### Exercise passage:

= Beginning of Section =

Thursday, June 1, 2000
Luminaire shares the work of historical designers who continue to inspire the design world in hopes of spreading a love for passionate work and those who, throughout time, are responsible for creating it. In this spirit, Luminaire presented a gripping exhibition in honor of Eileen Gray, a contemporary of Le Corbusier, Walter Gropius, and Mies Van Der Rohe who has emerged more recently from the shadows of her male contemporaries and recognized as a designer and architect independent in her own right.

Working in the International Style, she adopted many of the ideals of her celebrated contemporaries. However, some have suggested that her architecture not only conforms to the aesthetics and principles of the modernism, but also works to critique the movement in hopes of pushing boundaries and creating designs that will also adapt to a fluid, ever shifting cultural environment. Nine of her forty-five architectural projects were built, and her most famous building, E.1027, was a favorite of Le Corbusier.

She likewise exuded a distinct, almost defiant style in her objects and furniture. Her voluptuous leather and tubular steel Bibendum Chair and clinically chic E-1027 glass and tubular steel table, both part of Luminaire's collection, are now as familiar as icons of the International Style as Le Corbusier and Perriand's classic Grand Confort club chairs.

As Naples interior and furniture designer Richard Geary once said, "Most phenomenal was her ability to translate furniture into sculptural form and not be a prisoner of convention. She was so far ahead of her time."

As a female working independently in the early 20th century, she was often isolated from her male colleagues and her work was, for some time, underappreciated. By exhibiting her work and giving visitors a chance to experience her genius first hand, Luminaire provided invaluable insight into the evolution of her work, its timelessness, and the social context in which she created it.

= End of Section =

### Data for review:

= Beginning of Section =

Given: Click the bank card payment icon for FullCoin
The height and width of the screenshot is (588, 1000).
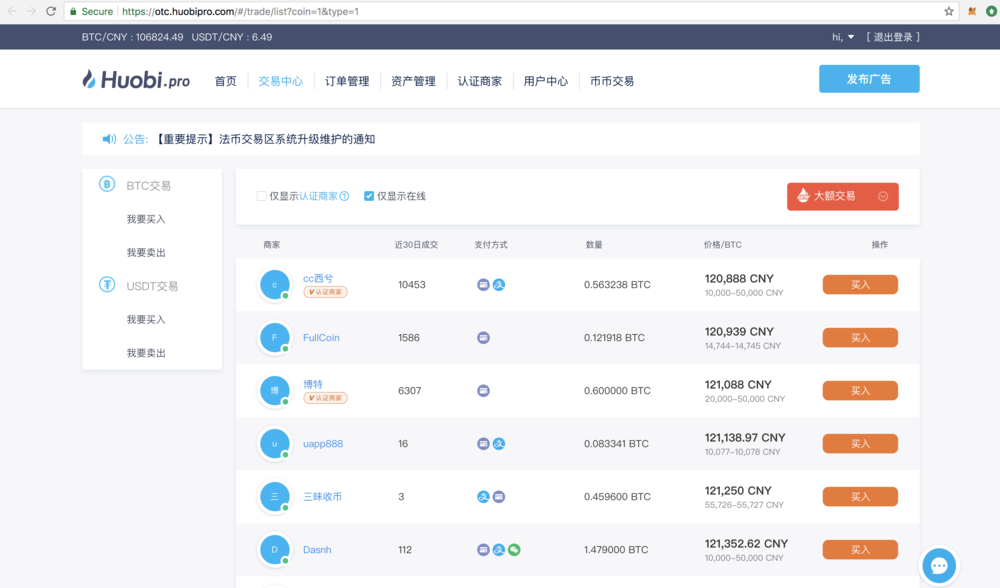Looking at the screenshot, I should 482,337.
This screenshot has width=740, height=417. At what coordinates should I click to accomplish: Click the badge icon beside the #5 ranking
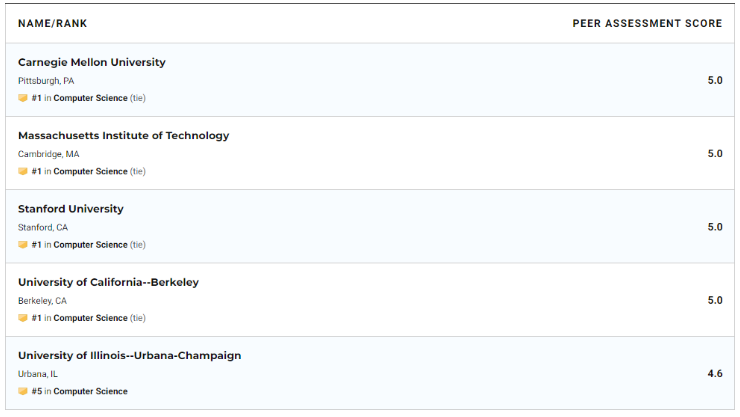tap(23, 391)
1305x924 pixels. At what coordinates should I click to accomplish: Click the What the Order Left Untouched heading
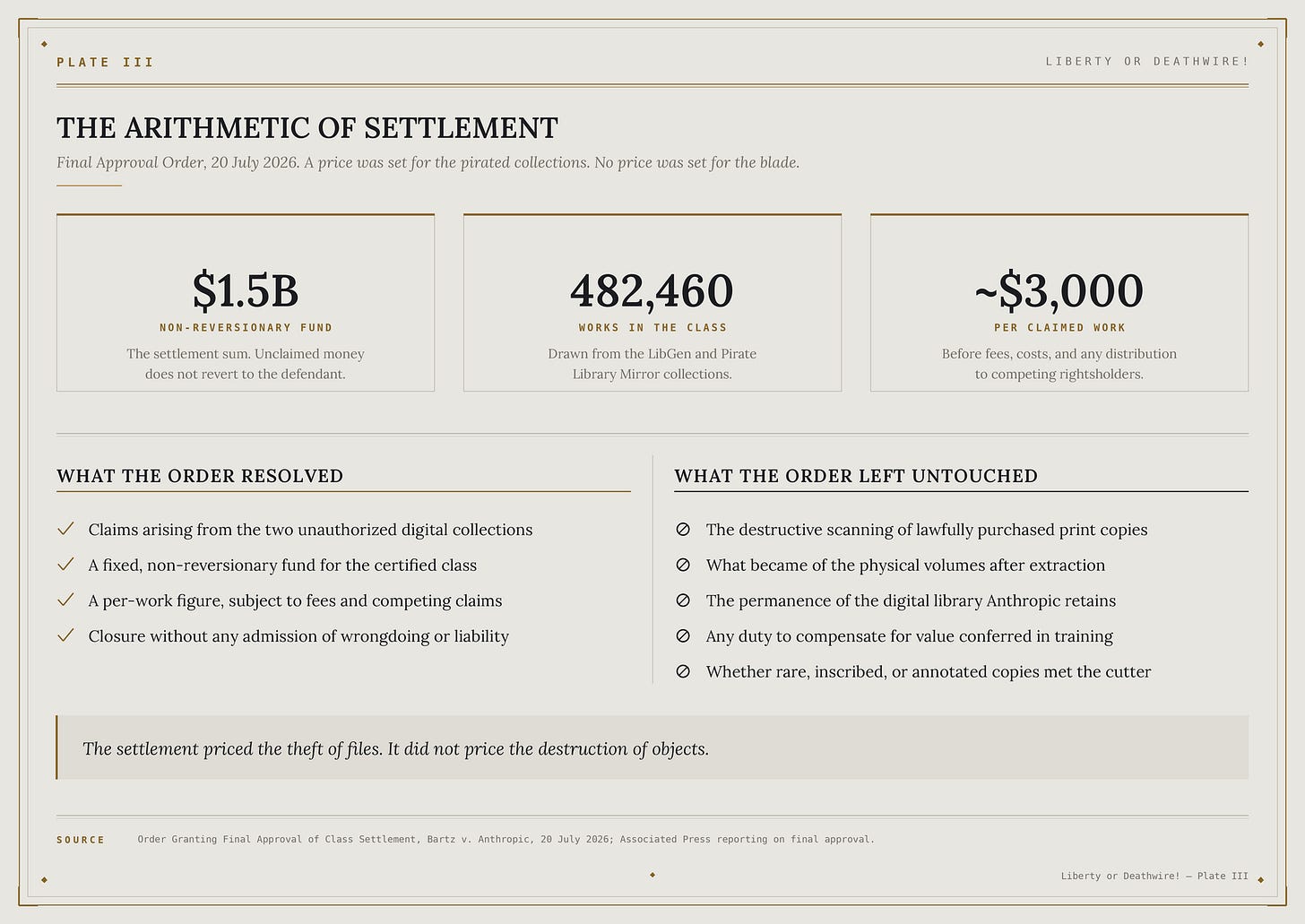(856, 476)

= End of Section =
= Beginning of Section =

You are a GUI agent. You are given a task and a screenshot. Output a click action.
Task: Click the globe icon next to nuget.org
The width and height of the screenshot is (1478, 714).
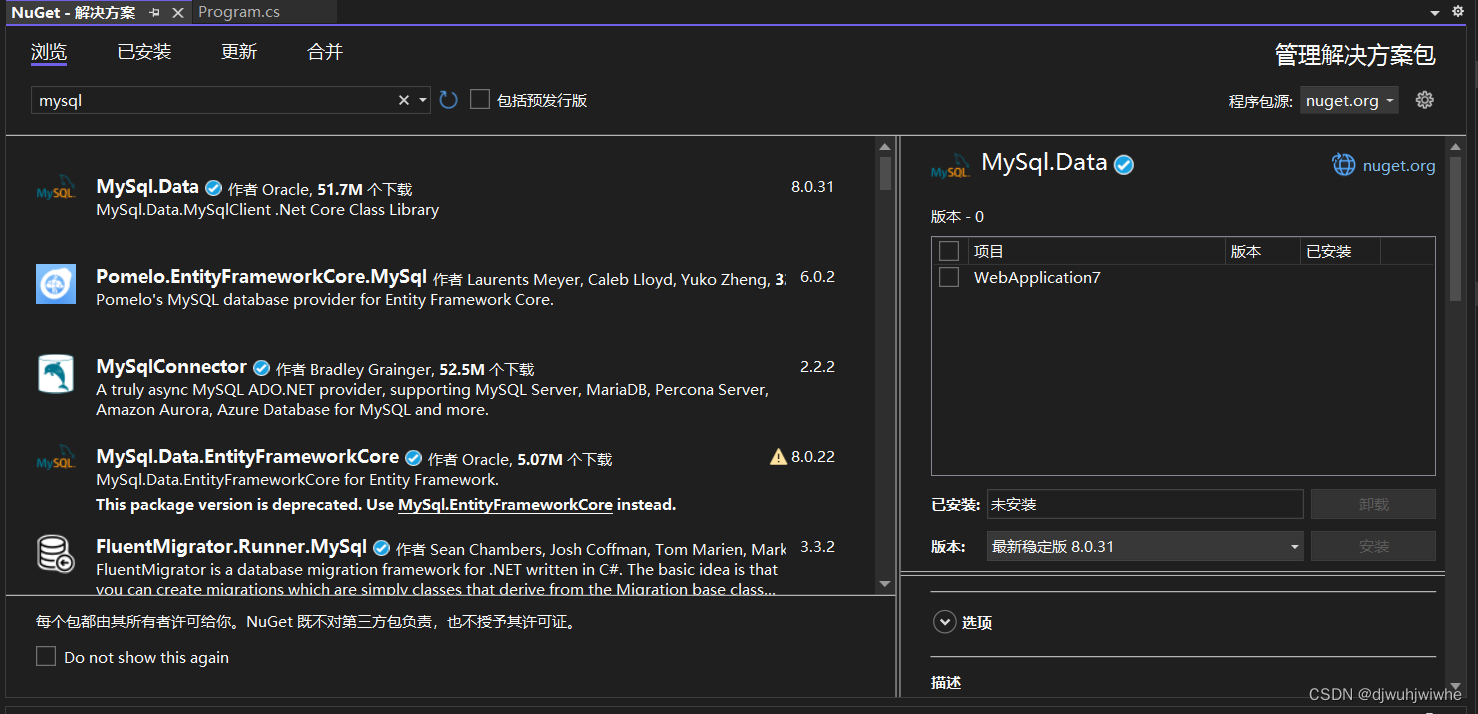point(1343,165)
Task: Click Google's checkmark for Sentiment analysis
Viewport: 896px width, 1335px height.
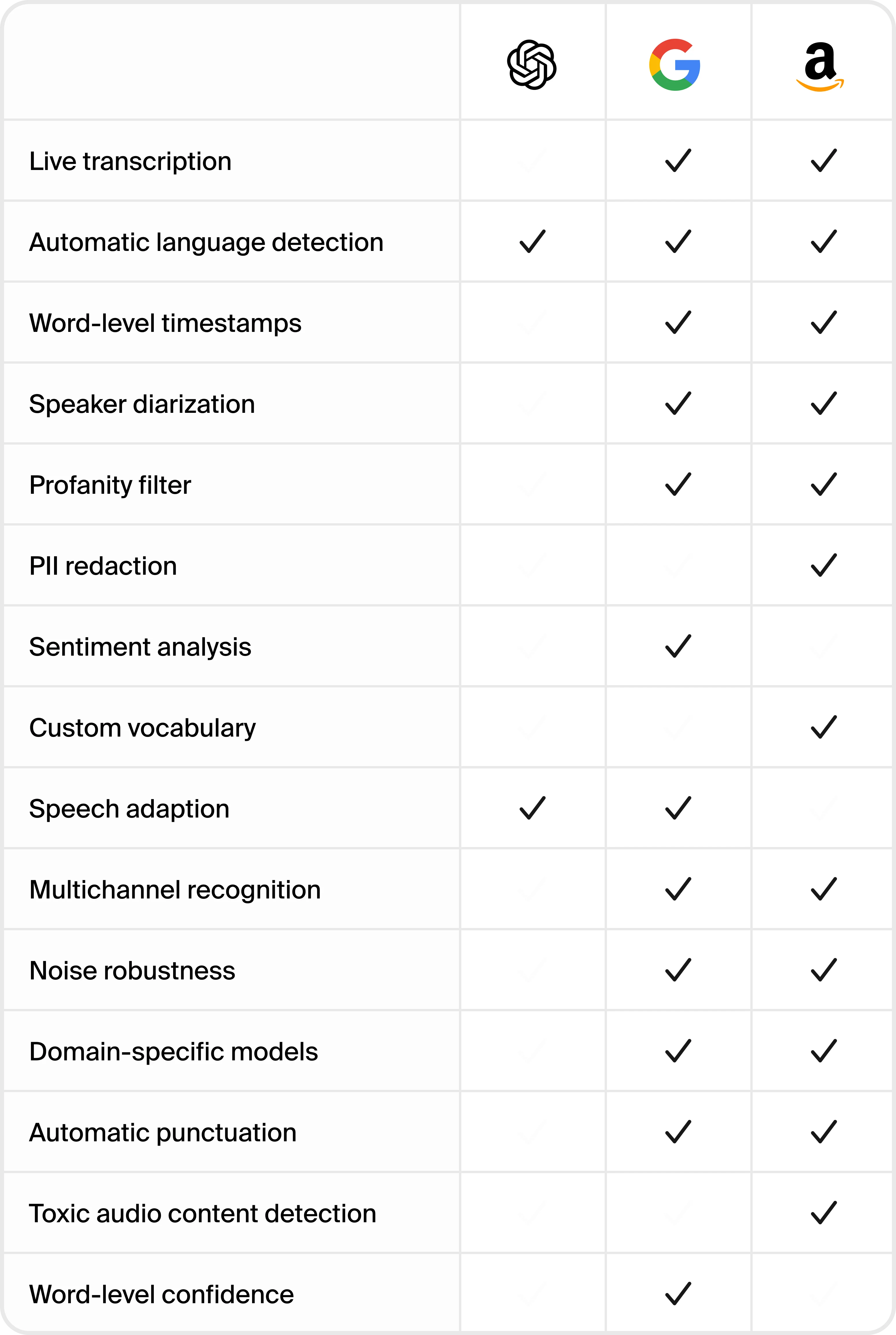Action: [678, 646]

= End of Section =
= Beginning of Section =

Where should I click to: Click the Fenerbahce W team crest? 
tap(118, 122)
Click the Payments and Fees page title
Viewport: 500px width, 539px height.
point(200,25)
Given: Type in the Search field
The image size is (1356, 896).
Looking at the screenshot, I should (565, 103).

= End of Section =

### Directions for this task:
Rewrite the Eileen Gray text from "Working in the" up to and including "of Le Corbusier.", putting "limits" in place of "boundaries".

### Written response:
Working in the International Style, she adopted many of the ideals of her celebrated contemporaries. However, some have suggested that her architecture not only conforms to the aesthetics and principles of the modernism, but also works to critique the movement in hopes of pushing limits and creating designs that will also adapt to a fluid, ever shifting cultural environment. Nine of her forty-five architectural projects were built, and her most famous building, E.1027, was a favorite of Le Corbusier.